**WHAT THE TASK ASKS**
Below are lines of records; copy exactly those from the one containing "Given: Click the" through the one containing "Where should I click to: Click", leaving the pictures behind.
--- DATA FOR REVIEW Enclosed Below ---
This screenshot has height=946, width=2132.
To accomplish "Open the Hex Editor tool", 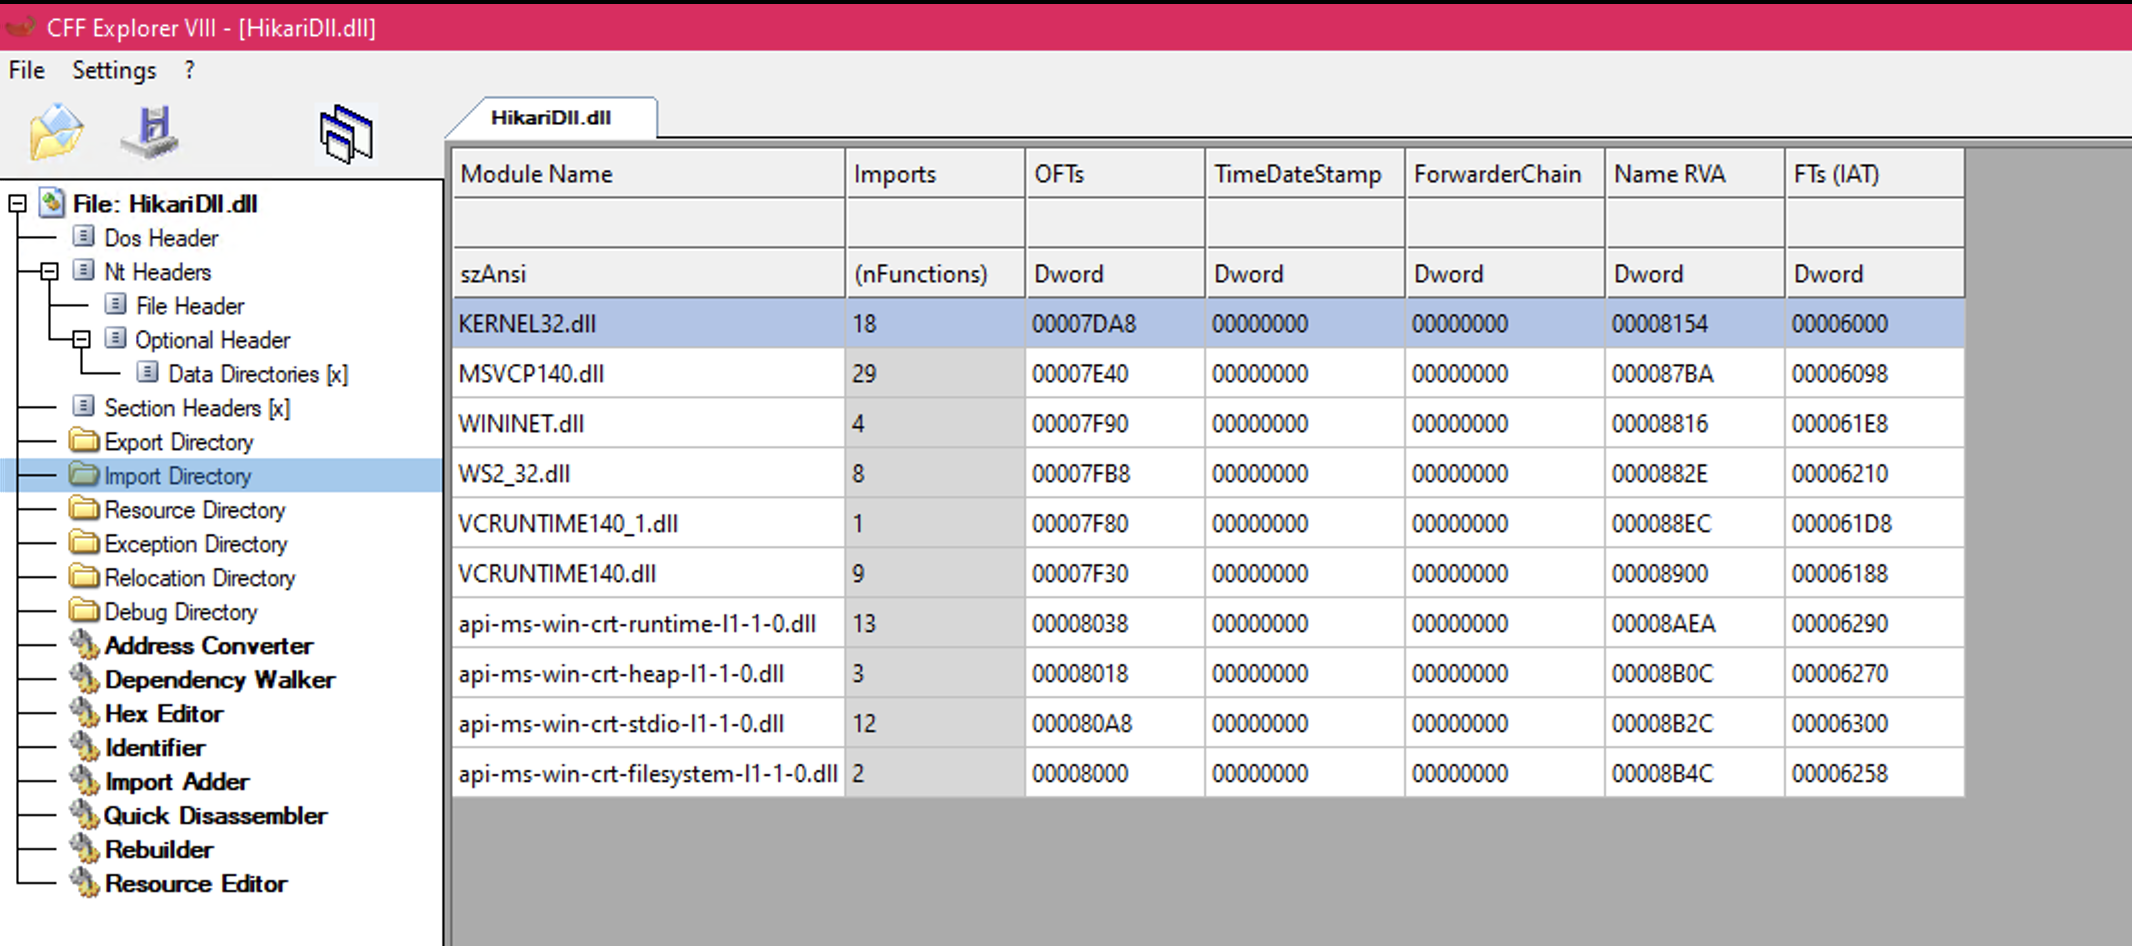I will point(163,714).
--- End of Enclosed DATA FOR REVIEW ---
--- DATA FOR REVIEW Enclosed Below ---
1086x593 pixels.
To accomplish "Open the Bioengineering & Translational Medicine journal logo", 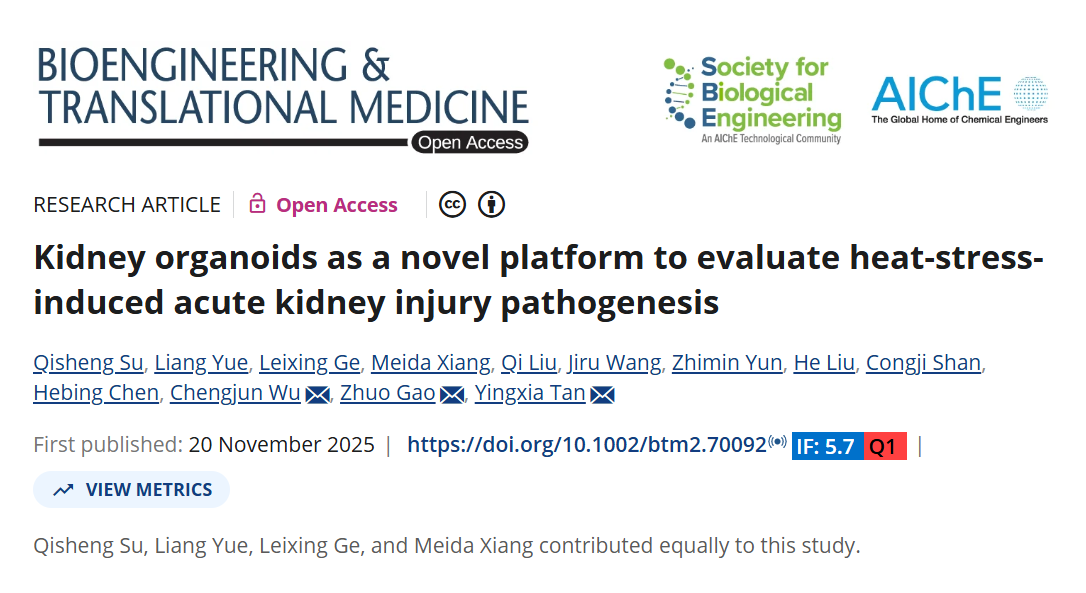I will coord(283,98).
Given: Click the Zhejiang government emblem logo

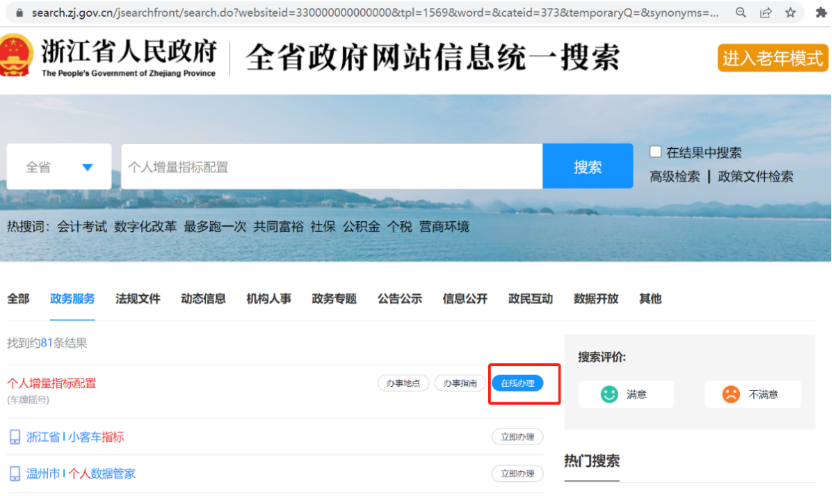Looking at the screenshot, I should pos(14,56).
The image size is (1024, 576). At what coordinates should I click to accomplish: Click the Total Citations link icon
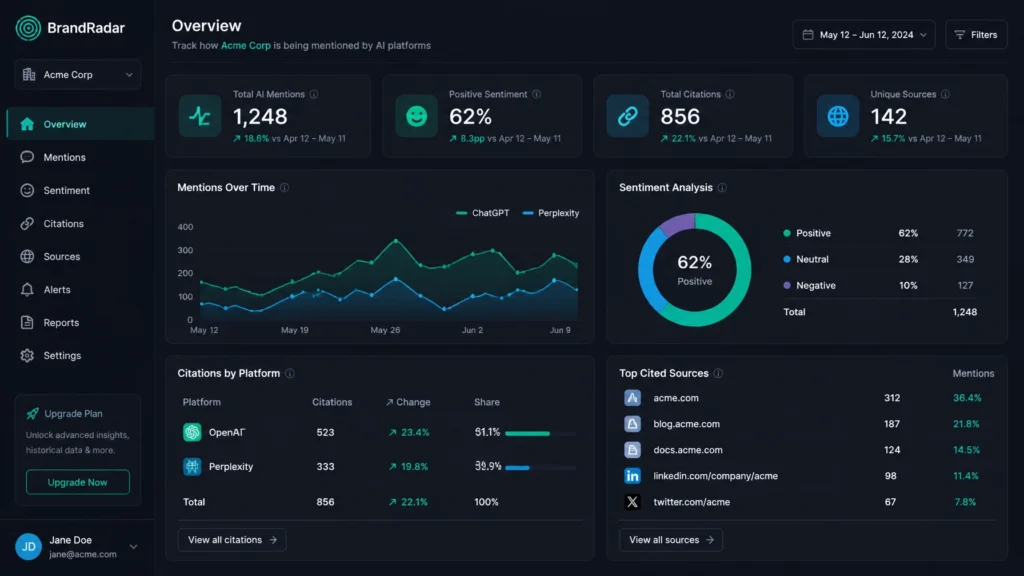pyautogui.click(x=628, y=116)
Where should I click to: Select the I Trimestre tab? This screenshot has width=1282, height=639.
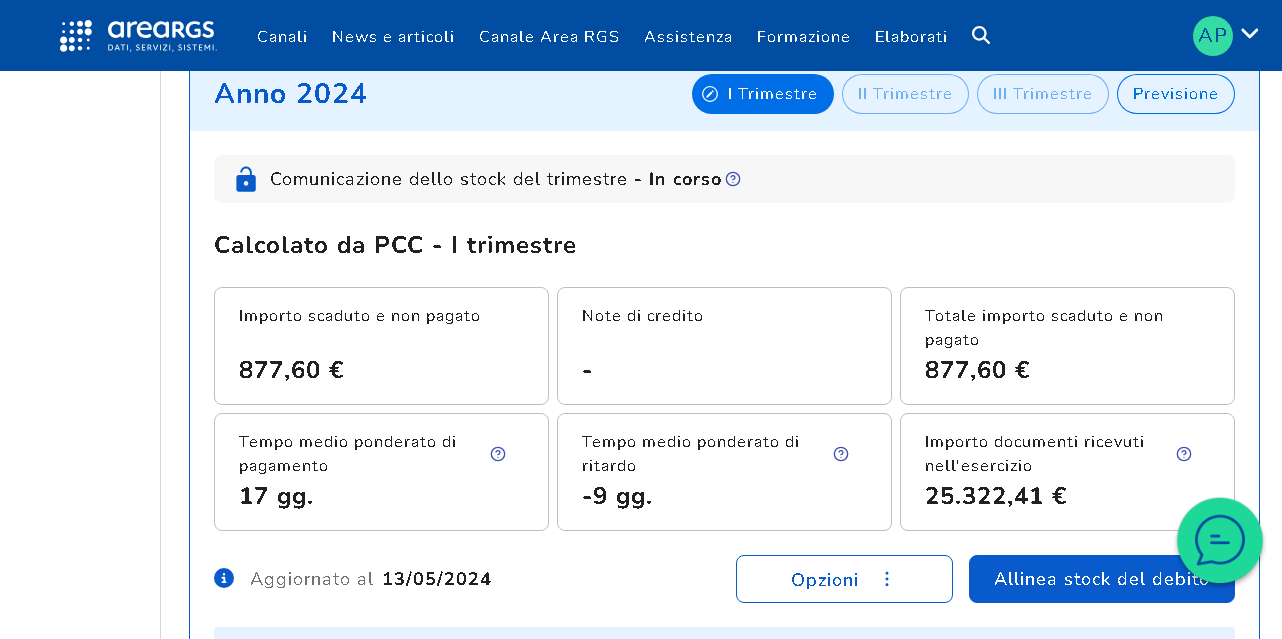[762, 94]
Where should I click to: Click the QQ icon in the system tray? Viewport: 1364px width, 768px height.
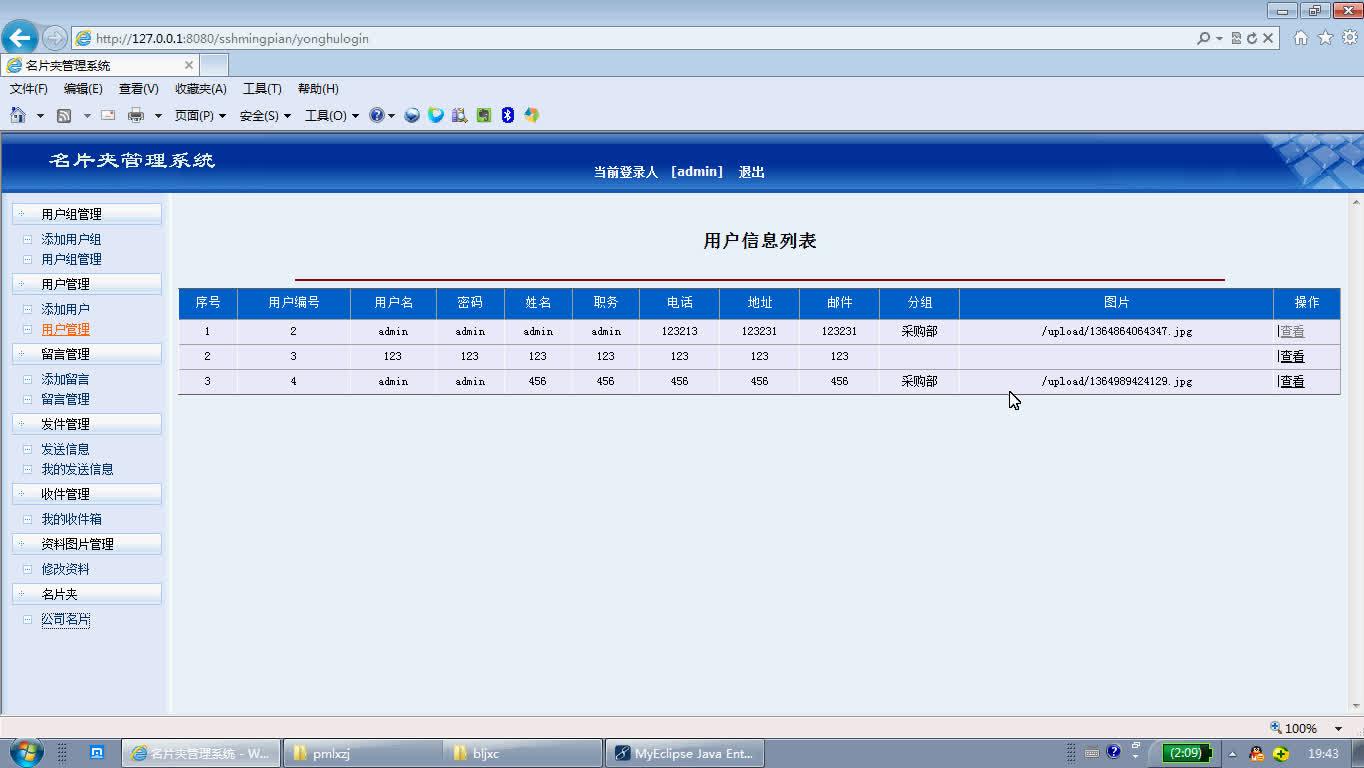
--- End of Enclosed DATA FOR REVIEW ---
--- DATA FOR REVIEW Enclosed Below ---
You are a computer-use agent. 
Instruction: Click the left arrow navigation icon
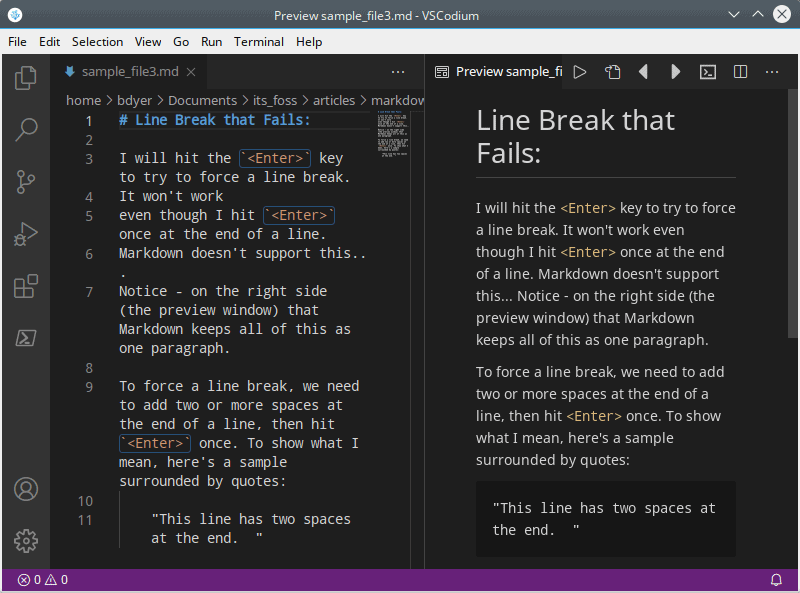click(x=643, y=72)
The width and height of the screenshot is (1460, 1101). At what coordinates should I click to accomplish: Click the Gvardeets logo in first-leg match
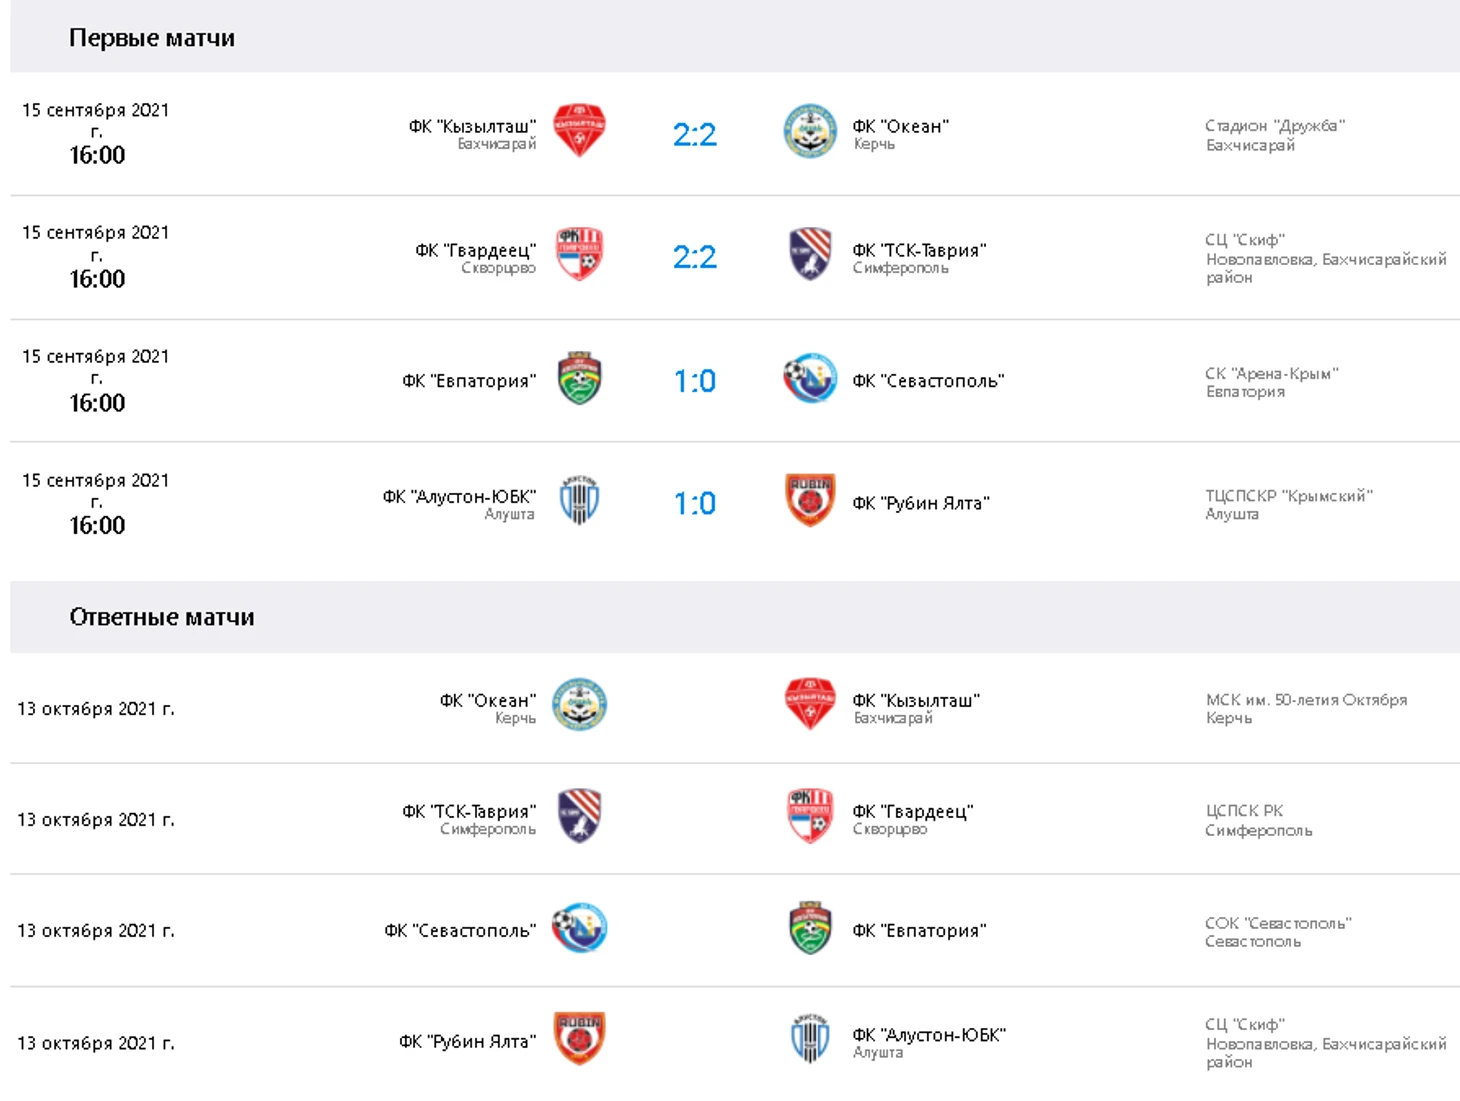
--- End of Enclosed DATA FOR REVIEW ---
**YOUR SOLUTION**
Given: Click the Zhejiang government emblem logo

Looking at the screenshot, I should pos(14,56).
The image size is (1024, 576). At what coordinates should I click to accomplish: Click the Total Citations link icon
pyautogui.click(x=628, y=116)
Where should I click to: Select the I Trimestre tab? This screenshot has width=1282, height=639.
[762, 94]
Where should I click to: Click the QQ icon in the system tray? Viewport: 1364px width, 768px height.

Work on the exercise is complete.